*Passage given*
━━━━

Libraries in California, US

The Palos Verdes Library District (PVLD) is an independent special library district serving the residents of the Palos Verdes Peninsula in Southern California. PVLD is governed by a publicly elected Board of Trustees that consists of five members who voluntarily serve without monetary compensation. PVLD's three libraries—Peninsula Center Library, Malaga Cove Library, and Miraleste Library—serve the cities of Palos Verdes Estates, Rancho Palos Verdes, Rolling Hills Estates, and Rolling Hills, California, as well as the unincorporated communities on the Palos Verdes Peninsula.

━━━━

*Data rows*
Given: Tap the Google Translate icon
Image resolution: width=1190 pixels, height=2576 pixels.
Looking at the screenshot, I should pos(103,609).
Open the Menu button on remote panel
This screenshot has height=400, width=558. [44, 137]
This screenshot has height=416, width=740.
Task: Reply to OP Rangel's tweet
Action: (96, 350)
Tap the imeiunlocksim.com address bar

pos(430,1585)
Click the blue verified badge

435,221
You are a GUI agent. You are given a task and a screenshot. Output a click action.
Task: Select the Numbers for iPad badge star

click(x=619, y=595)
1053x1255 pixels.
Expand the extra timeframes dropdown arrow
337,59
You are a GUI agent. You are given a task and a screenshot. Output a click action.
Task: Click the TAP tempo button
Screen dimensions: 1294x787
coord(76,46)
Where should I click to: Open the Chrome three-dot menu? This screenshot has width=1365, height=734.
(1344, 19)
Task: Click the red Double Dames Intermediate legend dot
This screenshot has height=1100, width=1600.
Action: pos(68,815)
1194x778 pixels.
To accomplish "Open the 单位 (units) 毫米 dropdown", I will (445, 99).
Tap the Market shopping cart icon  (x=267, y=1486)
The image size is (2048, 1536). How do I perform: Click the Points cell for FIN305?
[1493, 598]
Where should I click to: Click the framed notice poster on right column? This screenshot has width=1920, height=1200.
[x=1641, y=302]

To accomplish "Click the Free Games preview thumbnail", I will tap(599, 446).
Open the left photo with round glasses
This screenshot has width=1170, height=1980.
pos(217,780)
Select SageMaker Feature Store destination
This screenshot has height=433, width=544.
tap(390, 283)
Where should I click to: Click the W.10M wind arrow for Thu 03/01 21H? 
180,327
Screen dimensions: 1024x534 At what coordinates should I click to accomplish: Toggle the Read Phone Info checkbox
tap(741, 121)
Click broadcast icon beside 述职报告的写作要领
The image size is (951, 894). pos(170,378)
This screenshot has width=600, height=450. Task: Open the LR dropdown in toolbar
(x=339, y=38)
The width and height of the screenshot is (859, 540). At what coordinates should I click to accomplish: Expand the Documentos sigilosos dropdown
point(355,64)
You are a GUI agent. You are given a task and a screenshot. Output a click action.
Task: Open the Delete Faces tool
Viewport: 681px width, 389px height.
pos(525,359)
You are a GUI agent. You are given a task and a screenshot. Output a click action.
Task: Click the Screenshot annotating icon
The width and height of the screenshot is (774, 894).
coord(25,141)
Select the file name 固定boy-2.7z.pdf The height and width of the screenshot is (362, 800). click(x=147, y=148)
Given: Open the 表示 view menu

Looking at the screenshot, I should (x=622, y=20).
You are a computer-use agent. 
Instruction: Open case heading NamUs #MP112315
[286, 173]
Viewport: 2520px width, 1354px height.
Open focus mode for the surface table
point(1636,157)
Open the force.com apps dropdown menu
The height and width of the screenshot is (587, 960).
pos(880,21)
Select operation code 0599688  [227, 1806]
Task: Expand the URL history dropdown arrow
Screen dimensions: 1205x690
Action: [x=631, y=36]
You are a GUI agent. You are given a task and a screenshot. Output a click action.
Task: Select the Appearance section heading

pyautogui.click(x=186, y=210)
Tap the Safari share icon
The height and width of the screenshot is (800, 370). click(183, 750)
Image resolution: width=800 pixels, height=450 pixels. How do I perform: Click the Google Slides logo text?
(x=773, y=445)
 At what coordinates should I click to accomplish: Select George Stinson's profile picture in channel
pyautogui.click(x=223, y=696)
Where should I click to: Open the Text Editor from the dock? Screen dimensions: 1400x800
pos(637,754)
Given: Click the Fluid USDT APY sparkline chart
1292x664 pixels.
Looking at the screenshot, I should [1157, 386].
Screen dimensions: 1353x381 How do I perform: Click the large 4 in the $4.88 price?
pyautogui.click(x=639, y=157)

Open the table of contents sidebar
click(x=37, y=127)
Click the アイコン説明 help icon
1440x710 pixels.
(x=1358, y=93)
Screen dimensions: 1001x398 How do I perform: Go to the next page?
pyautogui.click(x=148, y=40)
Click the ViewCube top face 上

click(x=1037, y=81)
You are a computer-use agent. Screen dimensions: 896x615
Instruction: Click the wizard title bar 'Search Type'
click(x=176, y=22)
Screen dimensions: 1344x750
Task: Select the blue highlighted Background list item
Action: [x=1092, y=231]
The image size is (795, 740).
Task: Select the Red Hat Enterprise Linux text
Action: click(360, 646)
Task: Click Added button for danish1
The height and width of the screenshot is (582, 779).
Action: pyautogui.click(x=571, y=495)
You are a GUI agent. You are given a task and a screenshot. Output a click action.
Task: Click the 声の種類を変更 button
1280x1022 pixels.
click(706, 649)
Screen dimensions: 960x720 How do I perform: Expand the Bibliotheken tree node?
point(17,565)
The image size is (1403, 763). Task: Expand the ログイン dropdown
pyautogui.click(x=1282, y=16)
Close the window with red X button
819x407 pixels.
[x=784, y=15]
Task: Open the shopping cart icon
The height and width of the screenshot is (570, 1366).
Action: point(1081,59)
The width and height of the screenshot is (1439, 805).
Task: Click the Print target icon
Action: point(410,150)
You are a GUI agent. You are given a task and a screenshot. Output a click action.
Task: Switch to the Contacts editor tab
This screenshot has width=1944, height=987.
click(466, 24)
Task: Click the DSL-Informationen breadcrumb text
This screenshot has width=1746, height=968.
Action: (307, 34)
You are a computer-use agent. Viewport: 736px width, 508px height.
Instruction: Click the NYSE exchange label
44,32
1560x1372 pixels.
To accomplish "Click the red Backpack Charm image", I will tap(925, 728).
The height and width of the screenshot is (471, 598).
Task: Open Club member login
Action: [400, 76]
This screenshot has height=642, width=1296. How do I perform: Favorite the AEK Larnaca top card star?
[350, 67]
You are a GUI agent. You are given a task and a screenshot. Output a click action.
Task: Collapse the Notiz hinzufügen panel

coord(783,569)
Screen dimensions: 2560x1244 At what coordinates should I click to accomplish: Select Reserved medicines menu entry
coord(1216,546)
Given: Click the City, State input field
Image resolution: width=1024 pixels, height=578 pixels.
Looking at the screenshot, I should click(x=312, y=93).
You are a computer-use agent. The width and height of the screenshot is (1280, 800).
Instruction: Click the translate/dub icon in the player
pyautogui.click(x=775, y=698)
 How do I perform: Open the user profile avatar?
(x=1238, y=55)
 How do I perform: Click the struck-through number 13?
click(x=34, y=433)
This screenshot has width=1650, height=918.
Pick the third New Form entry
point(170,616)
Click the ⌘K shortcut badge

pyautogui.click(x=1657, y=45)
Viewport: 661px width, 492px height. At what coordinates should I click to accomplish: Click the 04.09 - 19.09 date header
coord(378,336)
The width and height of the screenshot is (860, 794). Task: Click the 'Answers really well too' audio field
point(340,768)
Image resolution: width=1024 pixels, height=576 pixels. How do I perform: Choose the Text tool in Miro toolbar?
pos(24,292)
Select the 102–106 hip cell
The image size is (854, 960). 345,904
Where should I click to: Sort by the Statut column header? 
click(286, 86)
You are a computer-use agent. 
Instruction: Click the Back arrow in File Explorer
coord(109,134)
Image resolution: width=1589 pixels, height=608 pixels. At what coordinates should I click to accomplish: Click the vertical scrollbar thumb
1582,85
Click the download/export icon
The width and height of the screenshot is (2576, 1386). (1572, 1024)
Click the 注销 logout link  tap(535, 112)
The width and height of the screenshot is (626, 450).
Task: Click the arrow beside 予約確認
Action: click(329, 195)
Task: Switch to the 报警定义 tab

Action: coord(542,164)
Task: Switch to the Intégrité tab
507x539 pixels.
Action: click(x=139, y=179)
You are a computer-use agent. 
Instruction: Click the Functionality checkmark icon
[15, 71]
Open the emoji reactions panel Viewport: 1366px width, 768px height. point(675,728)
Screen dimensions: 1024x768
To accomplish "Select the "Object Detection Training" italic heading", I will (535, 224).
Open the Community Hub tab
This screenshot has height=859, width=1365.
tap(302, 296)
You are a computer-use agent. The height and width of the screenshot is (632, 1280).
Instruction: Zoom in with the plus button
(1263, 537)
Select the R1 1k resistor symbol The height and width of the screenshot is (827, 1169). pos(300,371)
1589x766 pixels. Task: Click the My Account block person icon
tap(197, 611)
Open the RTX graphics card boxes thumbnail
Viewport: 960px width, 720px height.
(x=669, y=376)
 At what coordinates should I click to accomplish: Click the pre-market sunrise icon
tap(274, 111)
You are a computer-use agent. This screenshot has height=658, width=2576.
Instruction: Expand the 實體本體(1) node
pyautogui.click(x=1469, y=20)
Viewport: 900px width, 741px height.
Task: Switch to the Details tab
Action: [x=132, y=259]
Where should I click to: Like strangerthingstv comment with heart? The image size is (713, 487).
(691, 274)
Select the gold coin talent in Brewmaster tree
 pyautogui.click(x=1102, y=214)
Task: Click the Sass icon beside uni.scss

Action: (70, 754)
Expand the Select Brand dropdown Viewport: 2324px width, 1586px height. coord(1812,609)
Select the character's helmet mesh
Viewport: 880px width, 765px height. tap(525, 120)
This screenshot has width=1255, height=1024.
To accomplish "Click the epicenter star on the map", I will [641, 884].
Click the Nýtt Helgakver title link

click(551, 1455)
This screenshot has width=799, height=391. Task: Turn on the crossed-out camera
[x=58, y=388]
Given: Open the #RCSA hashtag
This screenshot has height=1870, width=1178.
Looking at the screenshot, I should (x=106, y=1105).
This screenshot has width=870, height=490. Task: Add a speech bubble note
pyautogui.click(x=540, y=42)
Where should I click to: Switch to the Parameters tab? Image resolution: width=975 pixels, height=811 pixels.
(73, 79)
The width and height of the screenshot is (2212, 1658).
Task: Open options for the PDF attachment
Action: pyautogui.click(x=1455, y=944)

━━━━

*The tasks*
a - List every city that the passage on the Palos Verdes Library District says its libraries serve.
b - Answer each question from the passage on the Palos Verdes Library District.
(i) In what part of California is the Palos Verdes Peninsula located?
(ii) How many members make up the Board of Trustees?
(iii) How many libraries does PVLD have?
c - Render this sentence from the passage on the Palos Verdes Library District in Spanish: "PVLD is governed by a publicly elected Board of Trustees that consists of five members who voluntarily serve without monetary compensation."

*Answers for this exercise*
a -
Palos Verdes Estates
Rancho Palos Verdes
Rolling Hills Estates
Rolling Hills

b -
(i) Southern California
(ii) Five
(iii) Three

c - El PVLD está gobernado por una Junta de Fideicomisarios elegida públicamente, compuesta por cinco miembros que prestan servicio de forma voluntaria y sin remuneración económica.